Trata-se, no entanto, de uma comédia. Após uma certa perplexidade, Ignacia tenta consolar Junior no melhor estilo de Oosgod (Joe E. Brown) para Daphne (Jack Lemmon) no antológico final de Quanto mais quente melhor (Billy Wilder, 1959), quando descobre que sua noiva é um homem travestido: “Ninguém é perfeito!” Tá, a cena não está à altura do filme, mas o espírito é esse, não deixar que a tragédia contamine a alegria de viver. E, claro, é tudo tão estereotipado que os espectadores não acreditam de verdade que houve incesto. É só mais uma gag para arrancar gargalhadas – e elas vêm em profusão. A promessa é “morrer de rir”, certo? O fato é que essa experiência pessoal do aspecto trágico da existência faz com que Ignacia consiga finalmente se apropriar da tragédia e declamar o monólogo de Antígona.

Antígona en el baño tem a digital de Verónica Llinás no projeto. Ela protagoniza, dirige, em colaboração com Laura Paredes, e assina a dramaturgia com Facundo Zilberberg. Esse último dado é interessante. A peça de Facundo, chamada originalmente Antígona sensual (publicada em livro a que não tive acesso), teve leitura dramática em circuito independente em 2020 (é possível vislumbrar umas cenas, já com o banheiro rosa, em teaser do youtube). Em entrevista, Liinás diz que o texto é de Zilberberg e que ela o adaptou. Seria interessante ver como se deu esse processo e as diferenças resultantes.
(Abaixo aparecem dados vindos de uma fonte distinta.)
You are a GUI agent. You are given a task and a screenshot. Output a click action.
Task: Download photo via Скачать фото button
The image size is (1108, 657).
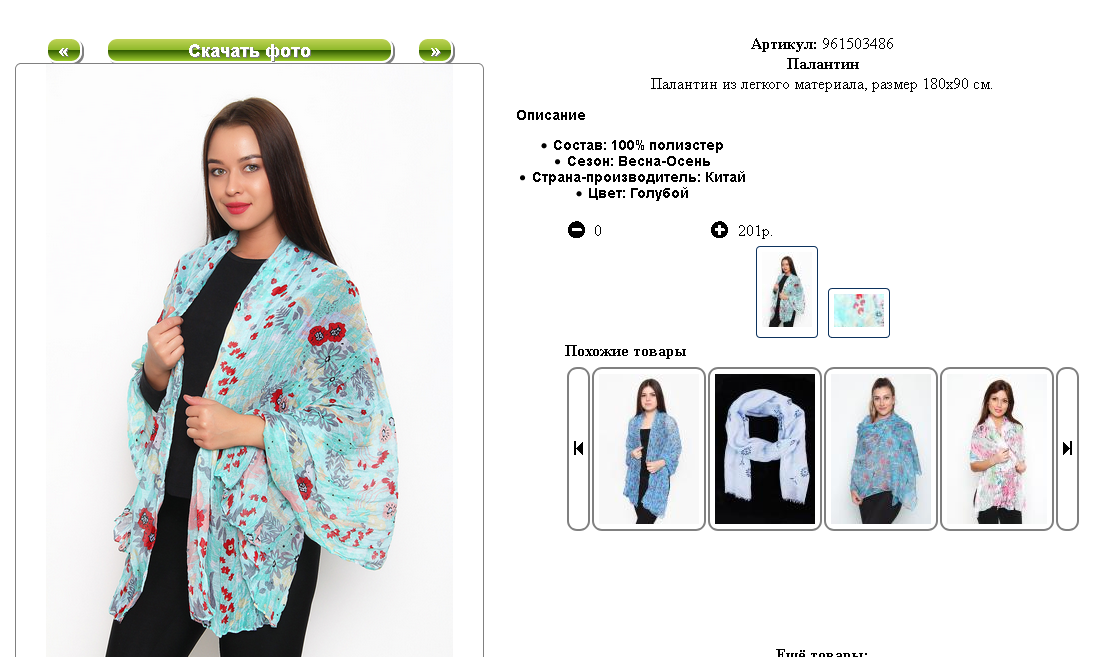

Cabe perguntar o que a presença das tragédias gregas nessa comédia argentina metateatral sinaliza. A peça recebeu boa recepção crítica, muitos apontando o fato de chamar atenção para aspectos que afetam a carreira das atrizes, que não podem envelhecer ou exercer de forma plena a maternidade. Mas não foram poucos veículos de imprensa que viram a peça como uma releitura da Antígona sofocleana: “La pieza se trata de una adaptación ingeniosa y moderna del clásico griego de Sófocles”; “[...] es una obra teatral que ofrece una visión contemporánea y audaz de la tragedia clásica griega "Antígona" de Sófocles”; “Antígona en el baño. Sófocles siglo XXI / una relectura con gracia y originalidad respecto de aquella tragedia griega que los estudiosos recuerdan constantemente”.

De forma mais sóbria, Mercedes Mendez (La Nación, 18/09/2023) vê “uma piscadela para as adaptações modernas de textos clássicos, que zombam de tudo”. Talvez... Mas de forma ainda mais conservadora penso que, se é possível tirar alguma conclusão, é a da permanência do trágico que permeia a experiência do mundo moderno, assim como a do mundo antigo – Ignacia revive Jocasta. Há também o fato de que os clássicos ainda são vistos como signos de prestígio intelectual, já que Ignacia só os conhece pela internet, mas se sente compelida a encenar uma tragédia grega para ser reconhecida, enfim, como uma grande atriz.

* Adriane da Silva Duarte é professora titular na Universidade de São Paulo (USP)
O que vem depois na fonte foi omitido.